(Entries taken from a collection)
::::::

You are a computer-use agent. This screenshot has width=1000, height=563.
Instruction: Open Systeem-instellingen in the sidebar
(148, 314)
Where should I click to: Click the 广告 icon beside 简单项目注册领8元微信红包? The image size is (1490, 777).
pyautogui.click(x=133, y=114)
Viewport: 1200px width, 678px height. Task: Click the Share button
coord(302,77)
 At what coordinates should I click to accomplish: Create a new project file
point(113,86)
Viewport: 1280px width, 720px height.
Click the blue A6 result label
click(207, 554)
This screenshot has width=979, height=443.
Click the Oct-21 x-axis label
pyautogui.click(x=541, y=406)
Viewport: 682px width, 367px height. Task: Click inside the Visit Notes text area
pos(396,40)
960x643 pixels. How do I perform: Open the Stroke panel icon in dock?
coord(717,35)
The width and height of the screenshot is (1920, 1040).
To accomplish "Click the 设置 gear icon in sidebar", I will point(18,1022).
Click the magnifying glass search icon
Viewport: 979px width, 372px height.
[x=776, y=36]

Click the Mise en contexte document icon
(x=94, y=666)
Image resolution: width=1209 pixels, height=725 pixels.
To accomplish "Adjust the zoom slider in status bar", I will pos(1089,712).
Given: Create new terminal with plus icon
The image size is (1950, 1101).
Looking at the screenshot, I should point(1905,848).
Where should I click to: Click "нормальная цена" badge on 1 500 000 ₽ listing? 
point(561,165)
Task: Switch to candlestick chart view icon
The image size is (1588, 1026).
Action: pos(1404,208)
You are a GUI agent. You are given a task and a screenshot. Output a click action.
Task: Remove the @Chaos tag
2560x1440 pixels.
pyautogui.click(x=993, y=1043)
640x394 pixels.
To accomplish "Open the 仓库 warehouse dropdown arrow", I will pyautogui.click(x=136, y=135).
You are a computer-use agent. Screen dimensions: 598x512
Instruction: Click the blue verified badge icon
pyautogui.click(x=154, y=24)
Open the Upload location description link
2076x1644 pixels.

::::::

_DIRECTION_. Edit the records starting at the first line and ending at the line containing "coord(302,77)". Rewrite that stretch with "Share" changed to "Export" and everything else left the same.

_FINISHED EXERCISE_.
You are a computer-use agent. This screenshot has width=1000, height=563.
Instruction: Open Systeem-instellingen in the sidebar
(148, 314)
Where should I click to: Click the 广告 icon beside 简单项目注册领8元微信红包? The image size is (1490, 777).
pyautogui.click(x=133, y=114)
Viewport: 1200px width, 678px height. Task: Click the Export button
coord(302,77)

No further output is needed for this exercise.